WORK TASK ::
Your task is to copy exactly the lines from the line containing "1152x711 pixels." through the end of the listing below, with pictures left out.
•••
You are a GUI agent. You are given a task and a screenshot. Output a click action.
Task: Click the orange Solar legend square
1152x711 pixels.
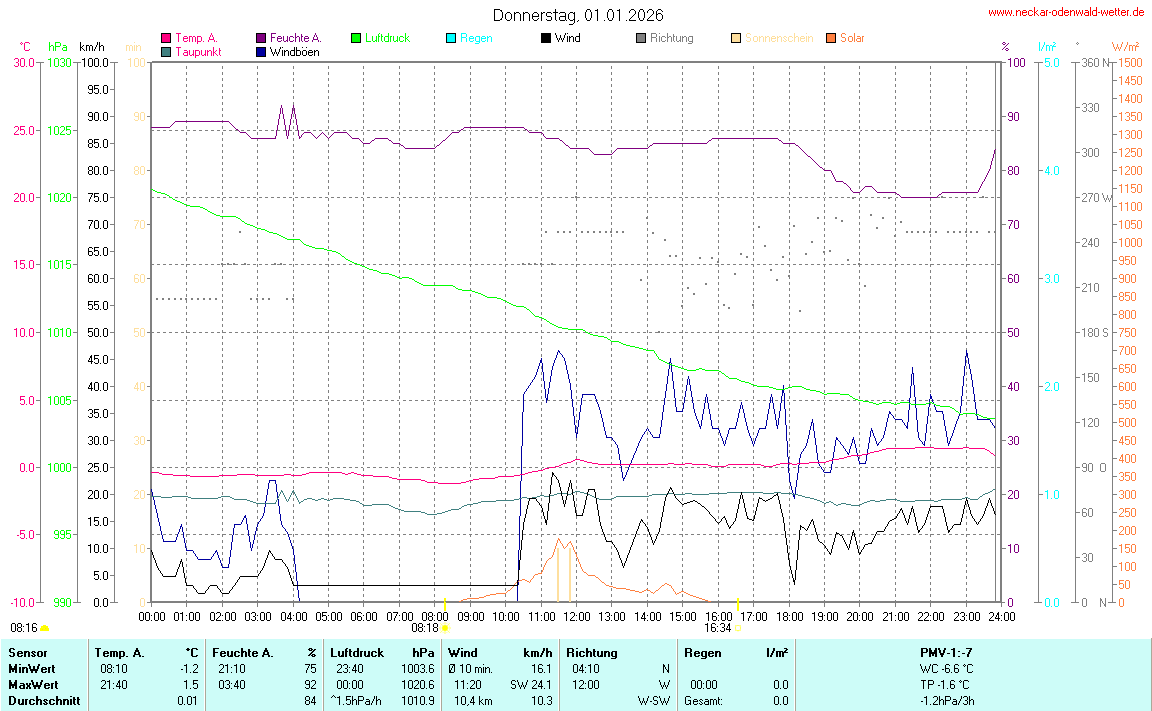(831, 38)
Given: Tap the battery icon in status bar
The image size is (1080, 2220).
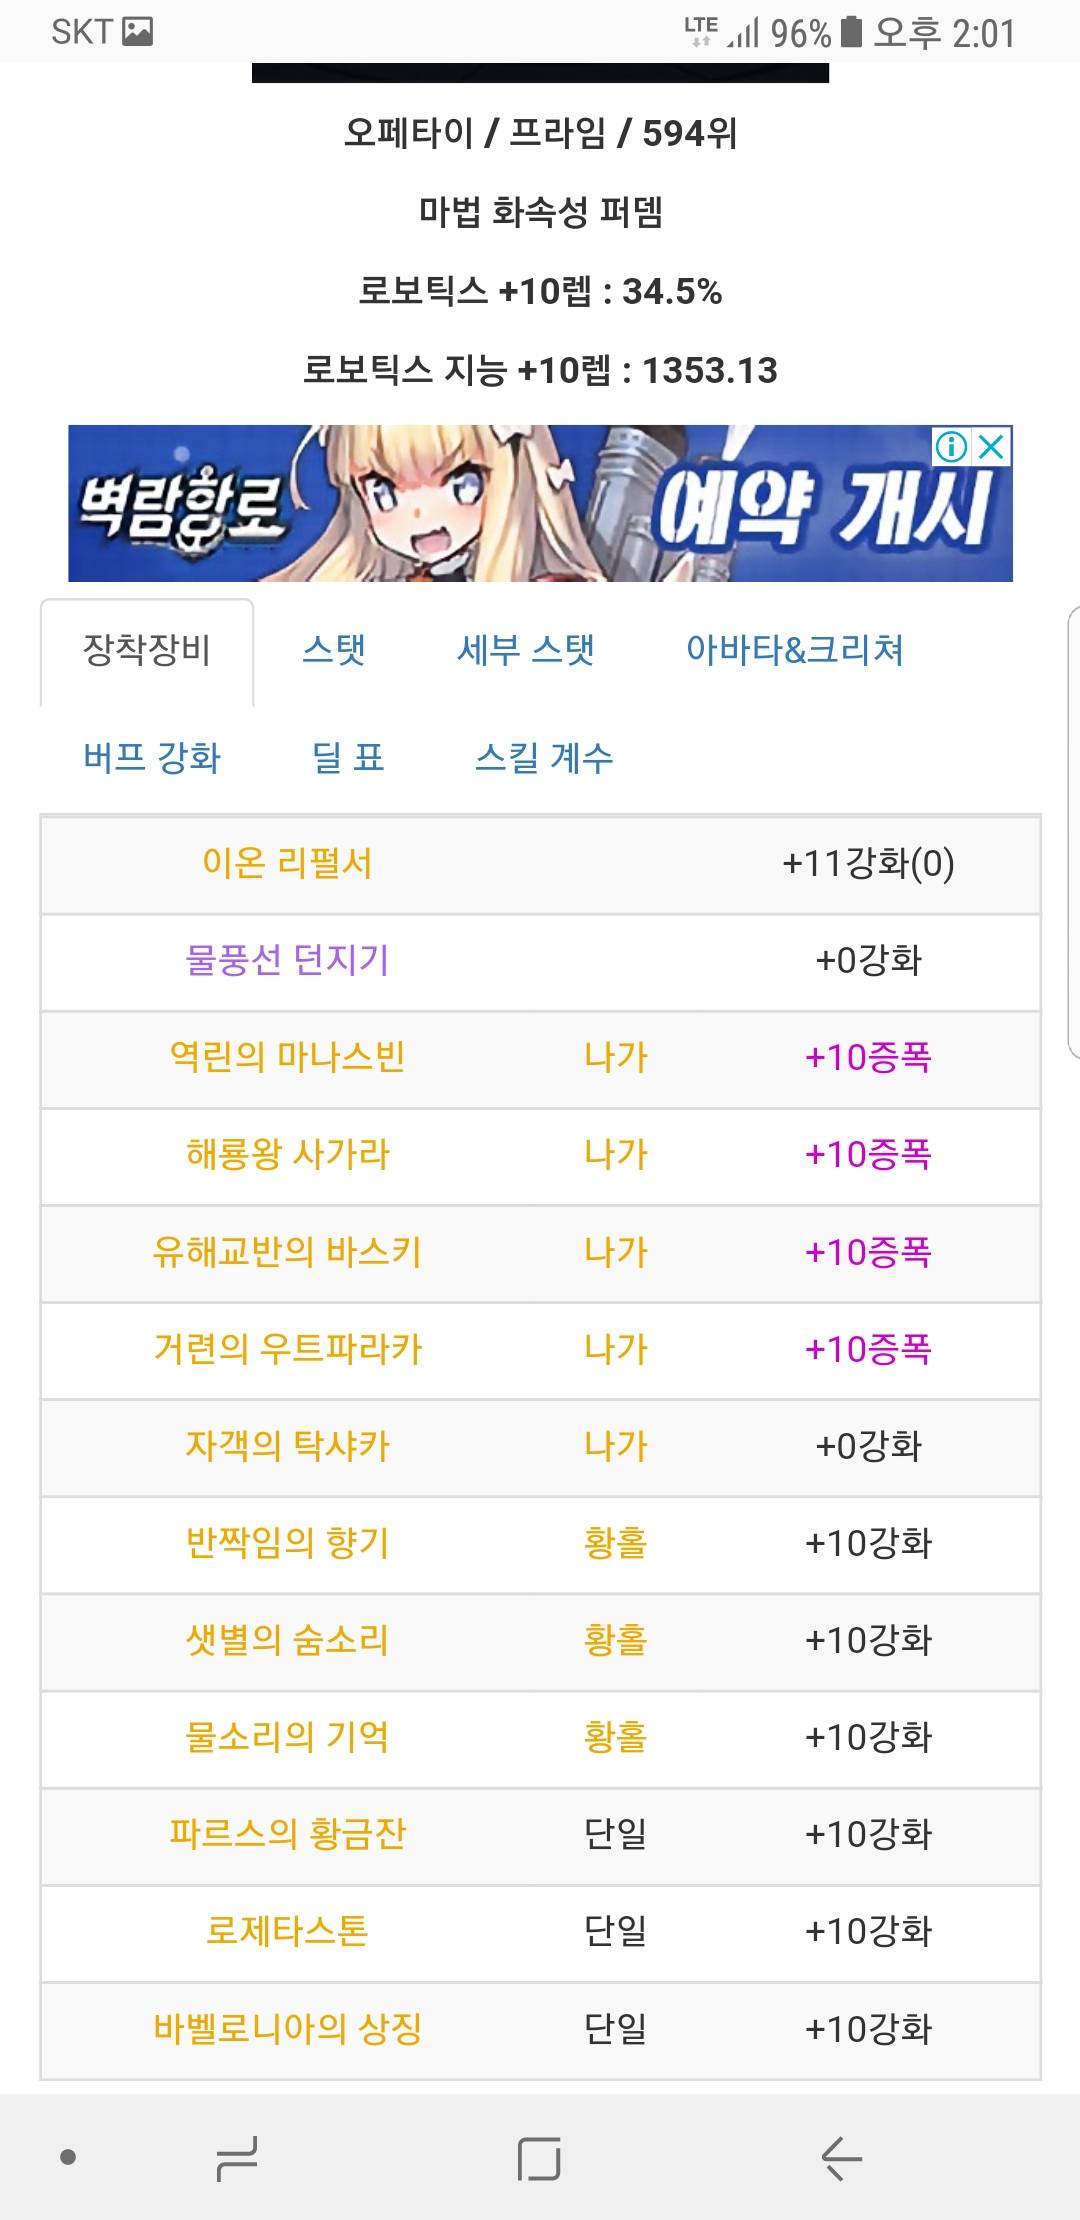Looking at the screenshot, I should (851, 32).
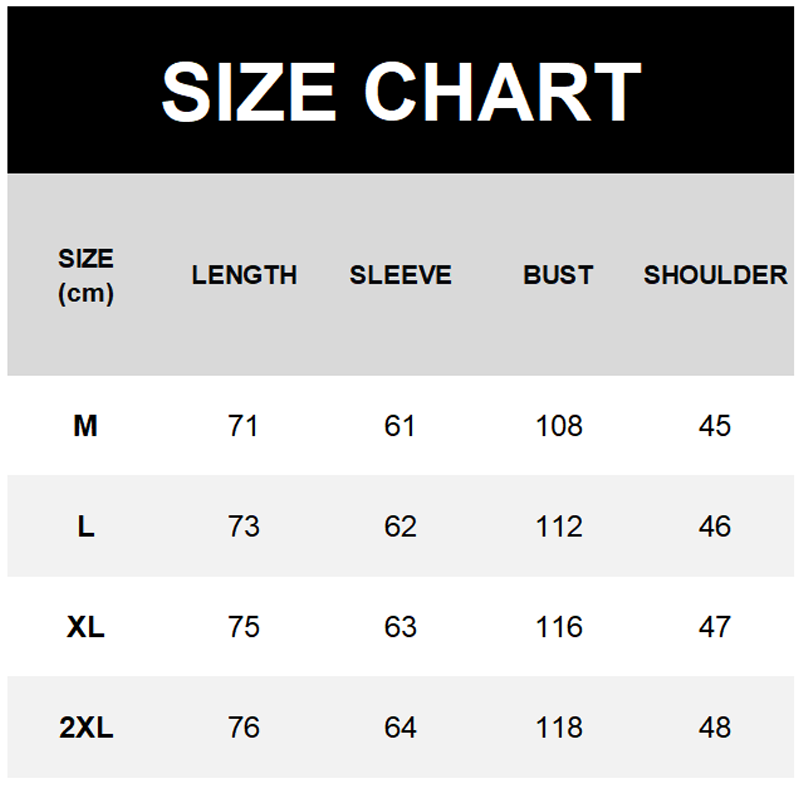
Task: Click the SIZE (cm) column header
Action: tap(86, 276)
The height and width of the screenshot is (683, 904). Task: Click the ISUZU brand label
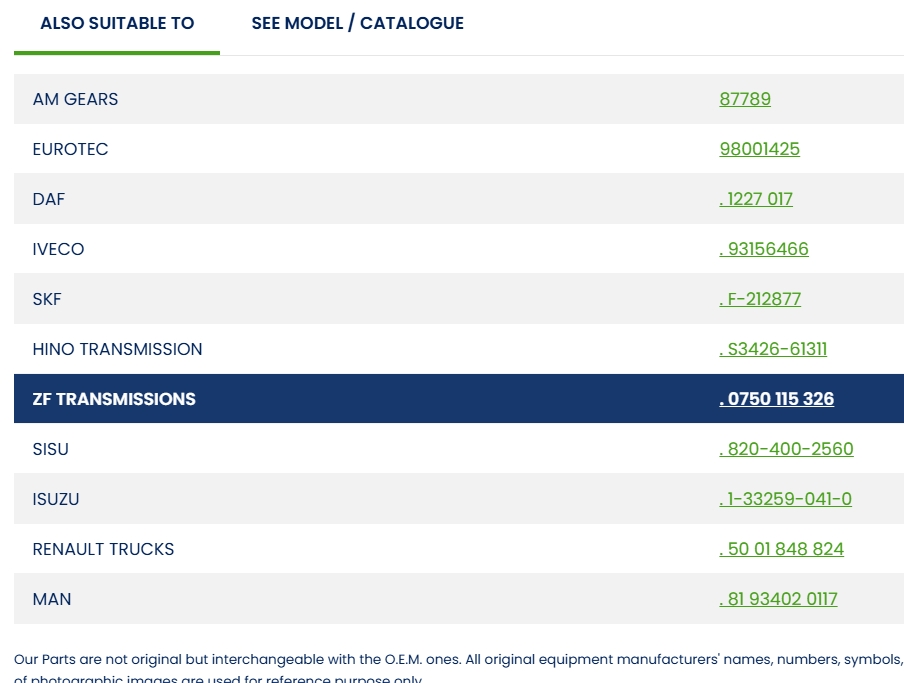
•••
PROBLEM SOLUTION ::
1152x711 pixels.
(831, 38)
Given: Tap the battery icon in status bar
The image size is (1080, 2220).
Looking at the screenshot, I should (851, 32).
Task: Click the SIZE (cm) column header
Action: tap(86, 276)
The height and width of the screenshot is (683, 904). Task: Click the ISUZU brand label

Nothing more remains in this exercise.